Отрывок.
....................
Аргумент не из сильных. Да, все эти «голованеры» (понимай: гальванеры), «рояльное» (конечно, реальное) воспитание, «Губиноты» (разумеется, опера «Гугеноты»), «агон» (вагон), «клюко» (клико) и т. д. и т. п. — все это как бы словоплетенье повествовательницы, бой-бабы Марьи Мартыновны, но, во-первых, оно в самом деле плотно до утомительности, недурно бы разредить, а во-вторых и в-главных… Ну что прикидываться? Не подслушанная невзначай Мартыновна, дорожная попутчица, а сам Николай Семенович Лесков — создатель этого сказа и всего своего стиля, которому после начнут подражать, как никакому, вероятно, иному (и никому этот стиль не поддастся, даже Замятину). И это его, лесковский мир, его, лесковская Россия могут — а в удачнейших случаях вроде бы даже должны — быть изображенными этой вязью. Его мир и его Россия, а никакой не Марьи Мартыновны.
Что касается «Полунощников», то, читая их, впрямь затоскуешь по стилю, не столь старательному. Вот, скажем, в трилогии про Бальзаминова мамаша этого симпатичного полудурка тоже ведь наставляет его, уча «манерным» словам. Не говори: «Я гулять пойду», это, Миша, нехорошо; лучше скажи: «Я хочу проминаж сделать». Коль человек или вещь какая не стоят внимания, как тут сказать? «Дрянь»? Неловко. Скажи: «Гольтепа»! Или — заважничает кто, а ему форс-то собьют, — это называется: «асаже».
....................
Блок данных.

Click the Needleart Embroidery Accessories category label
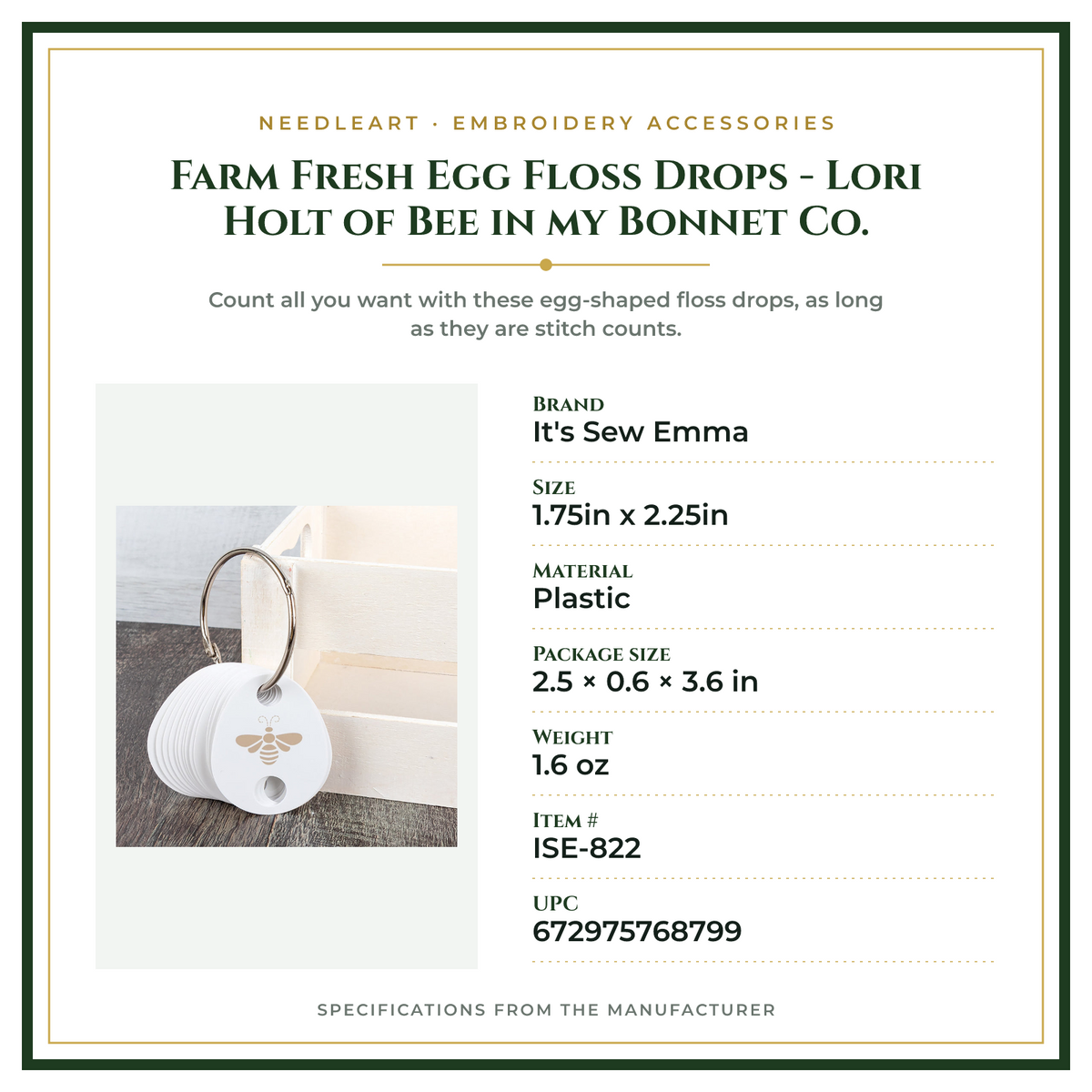The height and width of the screenshot is (1092, 1092). click(x=547, y=123)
....................
Задание 1. Воспроизведите дословно часть отрывка от слов «Аргумент не из» до слов «не Марьи Мартыновны.» включительно.
Задание 2. Какое слово, согласно отрывку, мамаша Бальзаминова советует говорить вместо «дрянь»?

Правильный ответ 1.
Аргумент не из сильных. Да, все эти «голованеры» (понимай: гальванеры), «рояльное» (конечно, реальное) воспитание, «Губиноты» (разумеется, опера «Гугеноты»), «агон» (вагон), «клюко» (клико) и т. д. и т. п. — все это как бы словоплетенье повествовательницы, бой-бабы Марьи Мартыновны, но, во-первых, оно в самом деле плотно до утомительности, недурно бы разредить, а во-вторых и в-главных… Ну что прикидываться? Не подслушанная невзначай Мартыновна, дорожная попутчица, а сам Николай Семенович Лесков — создатель этого сказа и всего своего стиля, которому после начнут подражать, как никакому, вероятно, иному (и никому этот стиль не поддастся, даже Замятину). И это его, лесковский мир, его, лесковская Россия могут — а в удачнейших случаях вроде бы даже должны — быть изображенными этой вязью. Его мир и его Россия, а никакой не Марьи Мартыновны.

Правильный ответ 2. «Гольтепа».